With Democrats controlling 55 votes in the 100-seat Senate, Hagel’s nomination is expected to win the simple majority of 51 votes needed for his confirmation as the civilian leader at the Pentagon, once such a vote is allowed.
BENGHAZI AND IRAQ
If confirmed, Hagel, 66, a decorated Vietnam War veteran, would replace 74-year-old Leon Panetta, who has said he will remain in his post until his successor is in place but is longing to retire to his California walnut farm.
Thursday’s vote meant Panetta faces at least two more weeks before saying goodbye to Washington.
Pentagon spokesman George Little said in a statement that Panetta would continue to serve as defense secretary and attend a NATO meeting in Brussels next week.
Republicans had been in negotiations with the White House on a compromise under which at least a handful of Republicans would agree to let the confirmation go ahead if the procedural vote were delayed until after next week’s recess.
One major sticking point was the Obama administration’s refusal to release more information about the deadly September attacks on U.S. facilities in Benghazi, Libya.
The struggle over Hagel’s nomination is one of many battles raging between Obama’s Democrats and Republicans in Congress, including disputes over gun control, immigration rules and dealing with huge budget deficits.
Hagel broke from his party as a senator by opposing former President George W. Bush’s handling of the Iraq War, angering many Republicans. Some Republicans have also raised questions about whether Hagel is sufficiently supportive of Israel, tough enough on Iran or capable of leading the Pentagon.
His performance at his confirmation hearing before the Senate Armed Services Committee also drew harsh criticism. Even some Democrats have said he appeared unprepared and at times hesitant in the face of aggressive questioning.

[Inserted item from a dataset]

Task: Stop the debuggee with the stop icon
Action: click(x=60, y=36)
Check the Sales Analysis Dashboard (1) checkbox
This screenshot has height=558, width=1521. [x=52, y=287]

The panel voted 14-11 along party lines on Tuesday to advance Hagel’s nomination to the full Senate.
Republican Senator John McCain, for example, had said he opposed procedural tactics to block the vote on Hagel, but changed his mind in order to press the White House to release more information on Benghazi.
“As far as we are concerned on this issue, there are other questions. We feel the intervening week and a half is sufficient time to get those questions answered,” McCain told a news conference with fellow Republican Senators Lindsey Graham and Kelly Ayotte, who have been among the most vocal Hagel critics.
Republicans said that Reid brought the uncertainty on himself by trying to rush Hagel’s confirmation. Obama nominated Hagel on Jan. 7 and his hearing before the Armed Services panel took place on Jan. 31.
Democrats said the time frame was not unusually short. They also noted that many of Hagel’s most vocal opponents served with him during his two terms as senator from Nebraska from 1997 to 2009 and knew him well.
The confirmation of another of Obama’s national security nominees, John Brennan for CIA director, also faces a delay as the White House and lawmakers joust over the release of sensitive documents, including some related to Benghazi.